DATA PROVIDED –
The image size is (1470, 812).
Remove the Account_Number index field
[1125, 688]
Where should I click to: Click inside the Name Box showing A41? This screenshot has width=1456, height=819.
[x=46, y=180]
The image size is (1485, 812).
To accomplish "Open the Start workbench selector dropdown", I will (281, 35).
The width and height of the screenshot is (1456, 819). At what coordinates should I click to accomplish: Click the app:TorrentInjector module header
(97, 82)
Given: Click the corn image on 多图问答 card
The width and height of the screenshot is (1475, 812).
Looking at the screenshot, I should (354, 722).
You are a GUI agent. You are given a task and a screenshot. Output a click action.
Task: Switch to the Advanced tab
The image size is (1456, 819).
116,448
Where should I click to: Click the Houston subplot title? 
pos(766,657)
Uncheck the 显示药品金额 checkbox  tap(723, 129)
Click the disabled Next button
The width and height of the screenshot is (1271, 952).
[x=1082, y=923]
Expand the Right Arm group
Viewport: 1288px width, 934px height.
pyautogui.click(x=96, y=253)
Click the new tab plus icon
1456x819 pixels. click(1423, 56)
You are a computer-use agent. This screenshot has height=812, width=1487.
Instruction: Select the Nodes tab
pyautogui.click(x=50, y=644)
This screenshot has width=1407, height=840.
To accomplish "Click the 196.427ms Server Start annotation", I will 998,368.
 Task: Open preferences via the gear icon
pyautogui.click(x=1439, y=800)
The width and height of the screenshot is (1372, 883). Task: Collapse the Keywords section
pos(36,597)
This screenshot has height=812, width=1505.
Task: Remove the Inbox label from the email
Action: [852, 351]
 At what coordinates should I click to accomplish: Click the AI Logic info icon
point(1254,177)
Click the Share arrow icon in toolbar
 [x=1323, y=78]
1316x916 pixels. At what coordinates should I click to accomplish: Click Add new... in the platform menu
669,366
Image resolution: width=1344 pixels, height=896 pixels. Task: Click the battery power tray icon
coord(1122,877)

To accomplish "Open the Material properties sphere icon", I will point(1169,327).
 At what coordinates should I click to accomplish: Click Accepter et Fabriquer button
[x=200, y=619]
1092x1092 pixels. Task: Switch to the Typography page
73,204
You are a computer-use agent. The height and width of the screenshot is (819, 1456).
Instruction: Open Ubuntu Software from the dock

WHAT YOU ARE ASKED TO DO – Please reproduce the lines from the line with "The width and height of the screenshot is (1456, 819)." to the line with "Task: Switch to the Advanced tab", both ends included, exactly as they appear above.

TASK RESPONSE –
The width and height of the screenshot is (1456, 819). At what coordinates should I click to accomplish: Click the app:TorrentInjector module header
(97, 82)
Given: Click the corn image on 多图问答 card
The width and height of the screenshot is (1475, 812).
Looking at the screenshot, I should (354, 722).
You are a GUI agent. You are given a task and a screenshot. Output a click action.
Task: Switch to the Advanced tab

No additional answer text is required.